Village and civil parish in West Yorkshire, England

South Hiendley is a village and civil parish near Barnsley but in the City of Wakefield council area in West Yorkshire, England. It has a population of 1,667, increasing to 1,817 at the 2011 Census. Until 1974 it was part of Hemsworth Rural District.

The village is on the edge of the county of West Yorkshire in the Wakefield area 8 mi from the city centre. However it is marginally closer to the town of Barnsley 6 mi just across the border in South Yorkshire. It has a Barnsley postcode (S72) and telephone code (01226), as well as being under the Postal Town of Barnsley and by default South Yorkshire.

The village has one public house, The Sun Inn, (the Fox Inn was demolished in 2013), a primary school (South Hiendley Junior Infant and Early Years School) and a Doctor's surgery.

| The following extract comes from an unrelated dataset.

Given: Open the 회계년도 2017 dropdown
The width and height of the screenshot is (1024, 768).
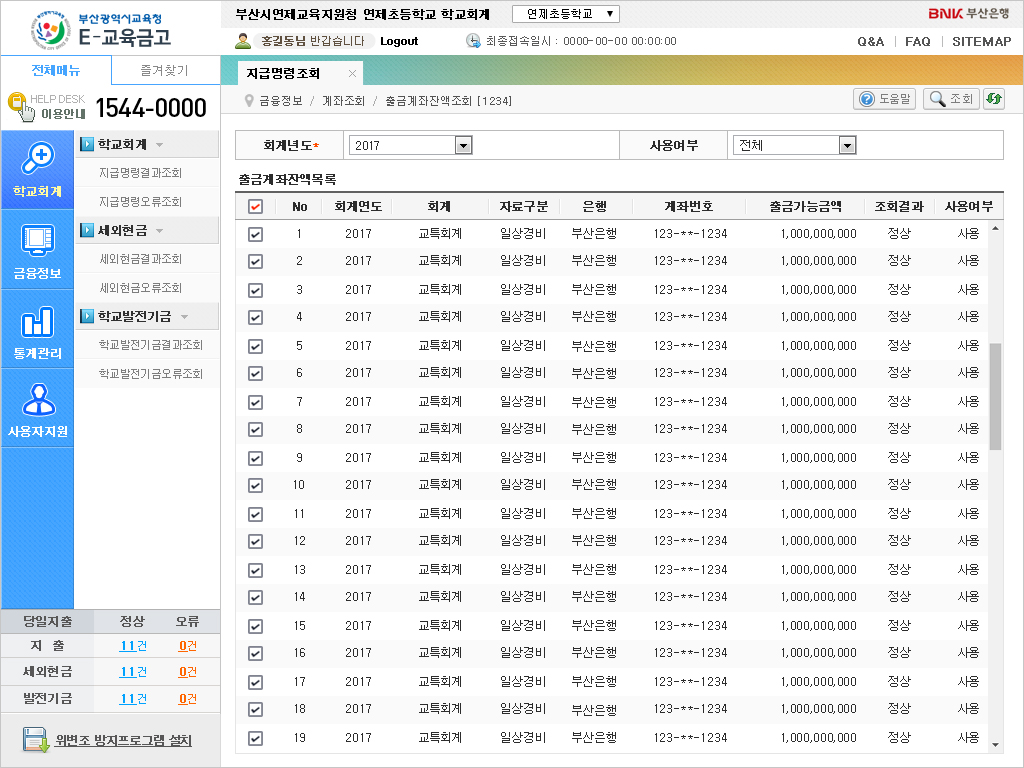Looking at the screenshot, I should 463,146.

Historically, South Hiendley is part of the West Riding of Yorkshire in the Wapentake of Staincross. The Wapentake almost corresponds with the current Barnsley Metropolitan Area, although a few settlements and townships within the Staincross Wapentake (such as South Hiendley) were put outside the Metropolitan Borough of Barnsley and, since April 1974, lie within the current West Yorkshire Metropolitan Area.

The name Hiendley derives from the Old English hindlēah meaning 'hind's (female deer) wood/clearing'.